Is the normed space of all bounded functions under the supremum norm isomorphic to $L^ \infty$?

Question

We are familiar with the space $L^ \infty$, i.e., the space of all essentially bounded measurable functions, i.e., $$L^ \infty(X,\mathcal{M},\mu)=\{f: X \rightarrow \mathbb{R}| f \text{ is measurable and } \exists M>0 \ni: \mu \{x \in \mathbb{R} | |f(x)> M\}=0 \}$$ under the essential supremum norm, $$||f||_ \infty=\text{esssup}_{x \in X} |f(x)|:= \inf \{M>0 |\text{ } \mu \{x \in X \text{ }|\text{ } |f(x)|> M\}=0\}$$ (i.e., the infimum of all essential bounds). This is known to be a Banach space. This is also the natural analogue of the usual $L^p(X,\mathcal{M},\mu)$, $1\leq p<\infty$ for $p=\infty$, in the sense that $$\lim_{p \rightarrow \infty} ||f||_p =||f||_\infty $$ whenever there exist $q<\infty$ such that $f \in L^\infty(X,\mathcal{M},\mu) \bigcap L^q(X,\mathcal{M},\mu)$.

What can also be considered, and in fact what is more natural in a sense, is the space of all (actually) bounded functions $$\mathscr{L}^\infty(X)=\{f: X \rightarrow \mathbb{R}| \exists M>0 \ni: |f(x)| \leq M \forall x \in X\}$$ under the (actual) supremum norm, $$||f||=\sup_{x \in X} |f(x)|$$ Unlike the analogous cases of $1\leq p<\infty$, it can easily be seen that $||.||$ itself is a norm (and not just a semi-norm) on $\mathscr{L}^\infty(X)$. As such there is no real necessity to go for equivalence classes here. It can also be seen that this is a Banach space (see Is the space of bounded functions with the Supremum norm a Banach Algebra? for example). But is this different from our $L^\infty (X,\mathcal{M},\mu)$? The latter depends on the measure, while the former doesn't. On the one hand, there are more functions than there are measurable functions (w.r.t. any measure), while on the other, there are more essentially bounded functions than there are bounded functions. So, my questions are:

Is $\mathscr{L}^\infty(X)$ isomorphic to $L^\infty (X,\mathcal{M},\mu)$ as vector spaces?

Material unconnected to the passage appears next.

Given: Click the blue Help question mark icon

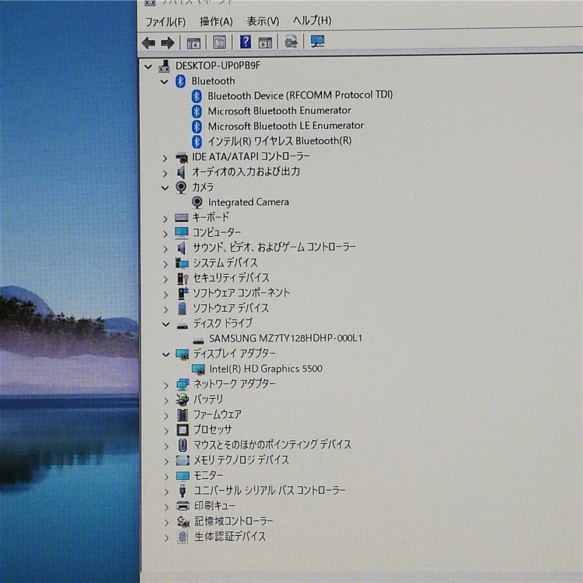Looking at the screenshot, I should click(245, 42).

Is $\mathscr{L}^\infty(X)$ under ||.|| isometric or isomorphic to $L^\infty (X,\mathcal{M},\mu)$ under $||.||_\infty$ as Banach spaces?

If not, is there any interesting relation between them?

We know that $$L^\infty (X,\mathcal{M},\mu)=\mathscr{L}^\infty(X)/\mathcal{N}(\mu)$$ as vector spaces, where $\mathcal{N}(\mu)=\ker(||.||_\infty)=\{f \in \mathscr{L}^\infty(X) | f=0 \text{ }\mu.a.e.\}$.

Answer 1

No, in general they are not even isomorphic as vector spaces. Indeed, take the Dieudonné measure $\mu$ on $[0, \omega_1]$. Then $L_\infty(\mu)$ is one-dimensional, yet $\ell_\infty([0,\omega_1])$ is infinite-dimensional. (This is the standard symbol for what you call $\mathscr{L}_\infty$.)

Moreover, for any atomless finite measure space $(\Omega, \mu)$, $L_\infty(\mu)$ is not isomorphic to $\ell_\infty(\Omega)$ as a Banach space.